Rashmi Kethireddy, supervised by Dr. Suryakanth V G received her doctorate in Computer Science and Engineering (CSE). Here’s a summary of her research work on Dialect classification and its application to dialectal speech recognition:
Major goal of this thesis is to study the dialectal variations and improve the performance of speech recognition with the embeddings derived from the improved dialect classification system. Initial studies focused on improvement of the dialect classification system with three major dialects (Australian, Britain, and American) of English.

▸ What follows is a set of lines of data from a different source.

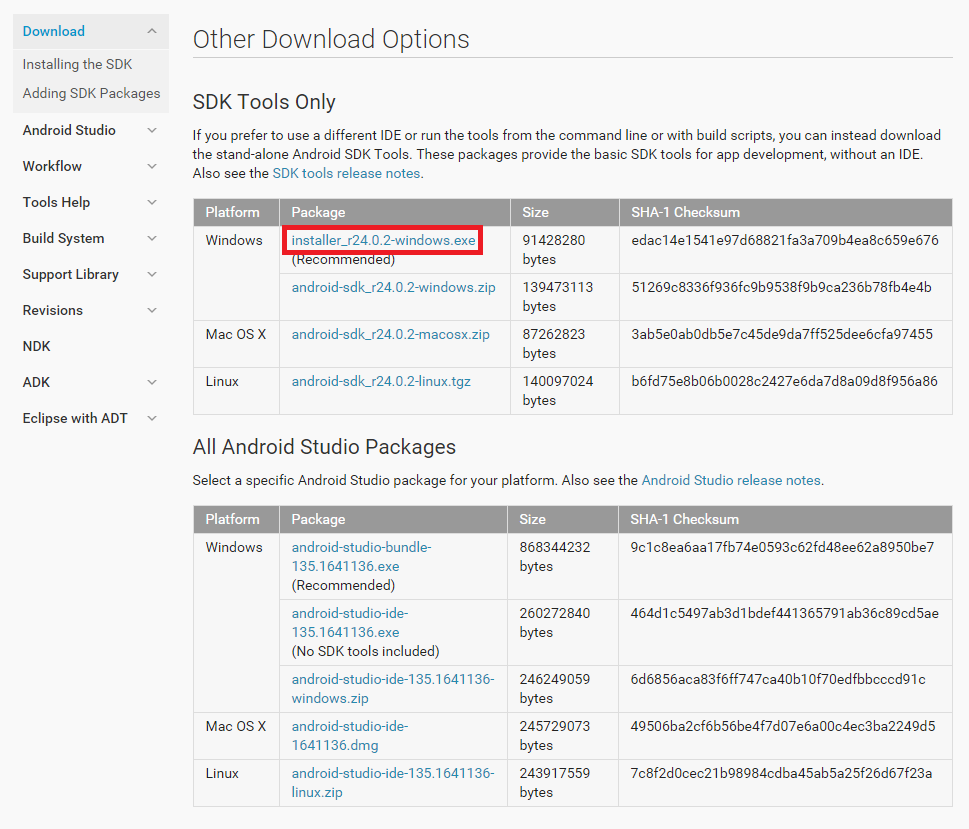Download android-sdk_r24.0.2-linux.tgz package
This screenshot has height=829, width=969.
[381, 381]
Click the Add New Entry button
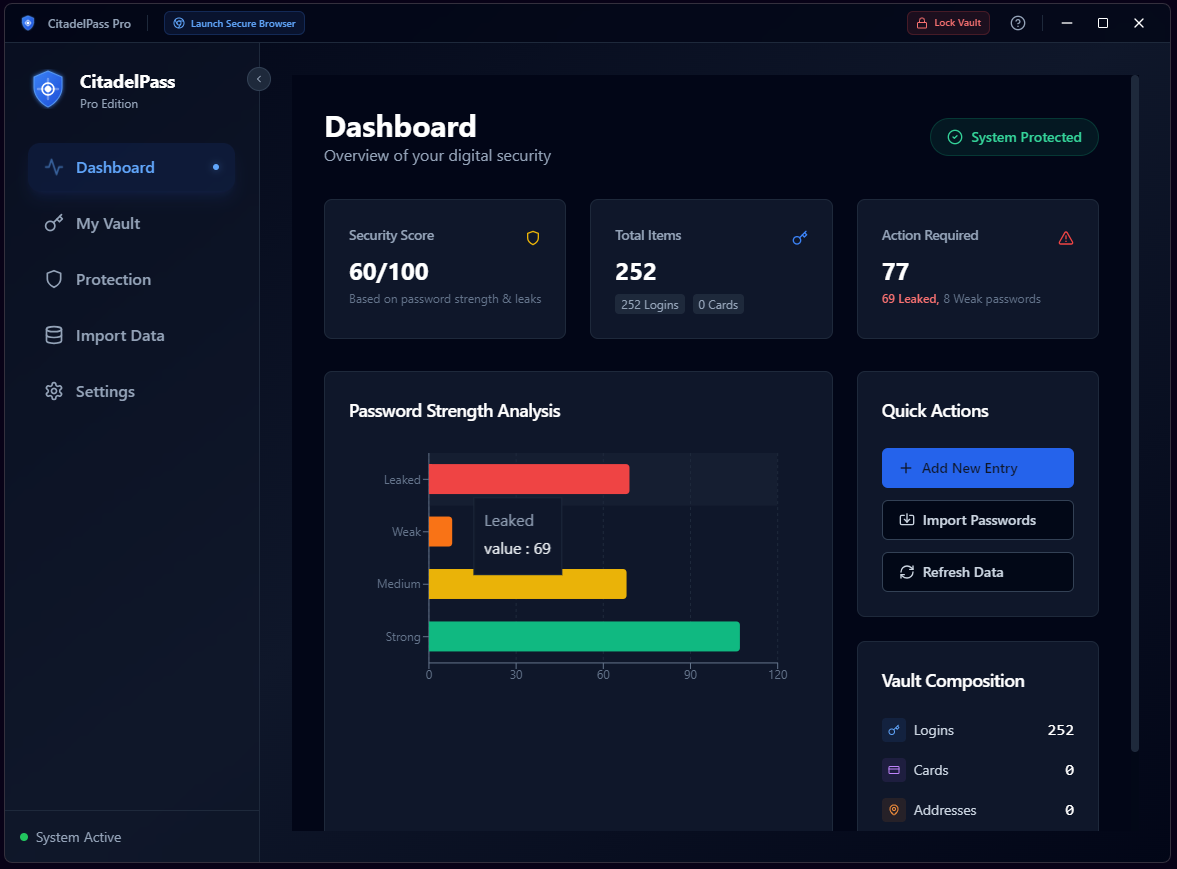Viewport: 1177px width, 869px height. 977,467
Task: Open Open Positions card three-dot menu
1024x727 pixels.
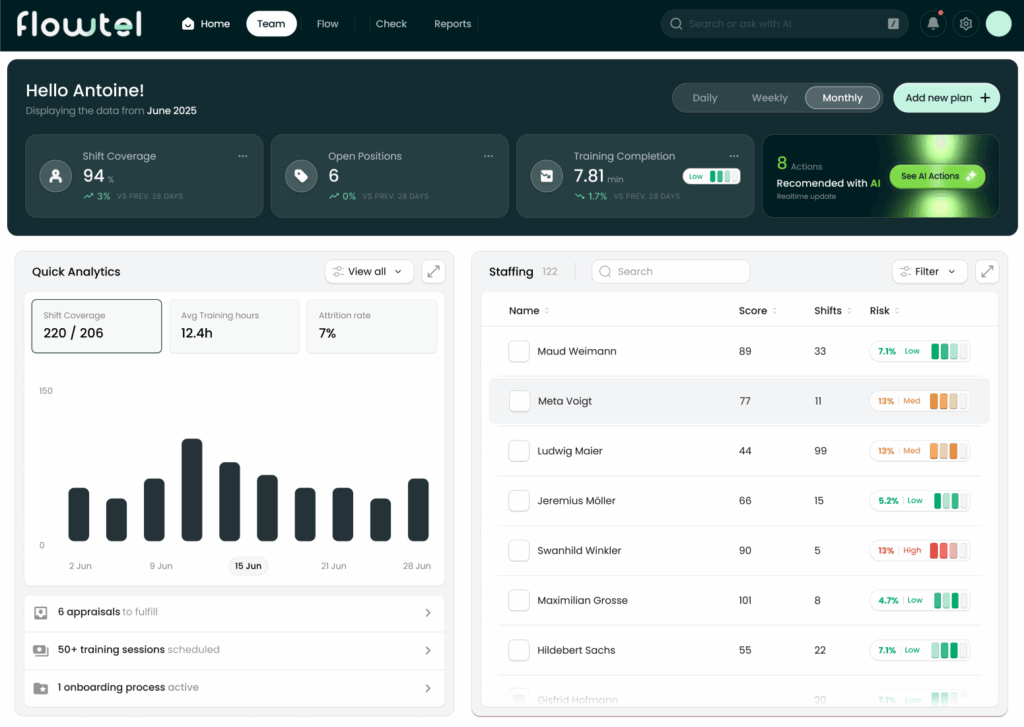Action: 488,156
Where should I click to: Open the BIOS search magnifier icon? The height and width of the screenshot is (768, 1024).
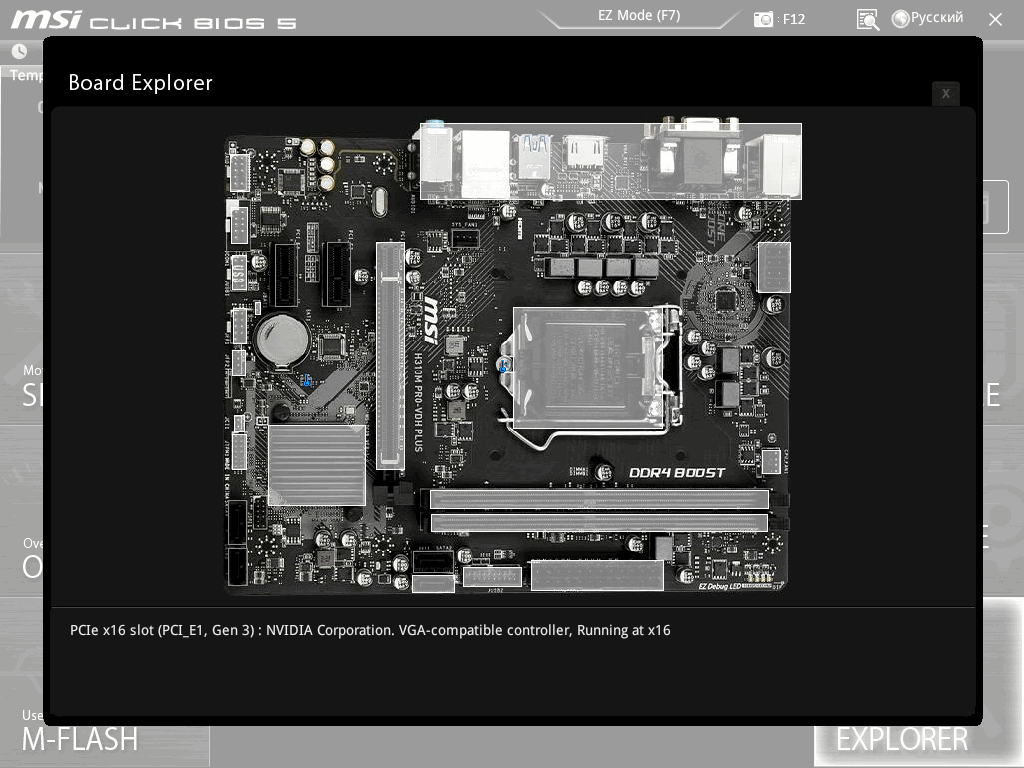(867, 20)
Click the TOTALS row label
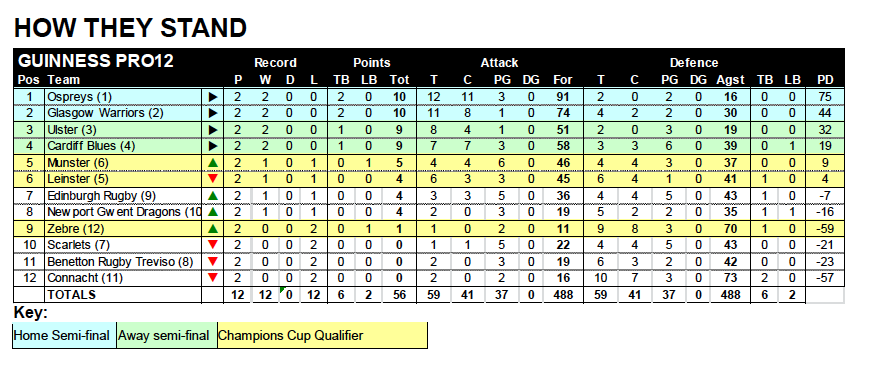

In order to improve the performance of the dialect classification system and based on the analysis of dialectal variations, advanced signal processing approaches were proposed with the traditional i-vector approach. Dialectal variations exist at each and across frames. The features that provide high spectral resolution will help to capture subtle differences between dialects at frame-level. So, this thesis proposed to use zero-time windowing (ZTW) and single frequency filtering (SFF) based features that provide high spectral resolution without compromising temporal resolution. Along with frame level spectral resolution, longer temporal context will constitute for dialect classification. So, approaches that enhance the temporal context of proposed features (ZTW and SFF) approaches such as delta and double delta coefficients (∆+∆∆), shifted delta coefficients (SDCs) are experimented. It is observed that the dialect classification system has given promising performance with the proposed features with temporal context provided by ∆+∆∆ and SDCs. Further, signal processing approaches that can provide long temporal summarization (across frames) such as frequency domain linear prediction (FDLP) are proposed for dialect classification. From experiments with FDLP based features, it is observed that long temporal summarization provided by FDLP based features is advantageous for discriminating dialects. So, both the signal processing approaches that provide high spectral resolution (ZTW and SFF) and long temporal summarization (FDLP) have shown to give promising performance in dialect classification when compared to commonly used short time Fourier transform (STFT) based features.
Further, due to promising performance by deep neural networks in classification tasks and its ability to provide longer temporal context, simpler (CNN) to advanced deep neural network (TCN, TDNN, and ECAPA-TDNN) architectures that provide different temporal contexts are investigated. It is observed that advanced neural network architectures improved the performance of dialect classification. Further, on evaluation of best of both stages, it is observed that ECAPA-TDNN performed better with proposed features (SFF) in classification of dialects.
These observations with major dialects of English will be extended to accents/dialects of Indian English to develop automatic identification of native language (or L1) of speakers.
In most dialectal speech recognition studies, Indian English is considered as a single dialect even though it has different native speakers. However, variations in Indian English with respect to native language exist. From the literature in dialectal ASR, it is observed that inclusion of dialect embeddings improves the performance of dialectal ASR systems.
So, this thesis proposed to investigate the embeddings derived from the L1 identification system with the Indian English ASR system to learn the foreign dialectal variations based on L1. These L1 embeddings will be derived from an improved dialect classification system (developed based on observations with major dialects of English) will be included along with the Indian English ASR system to improve the performance.
February 2024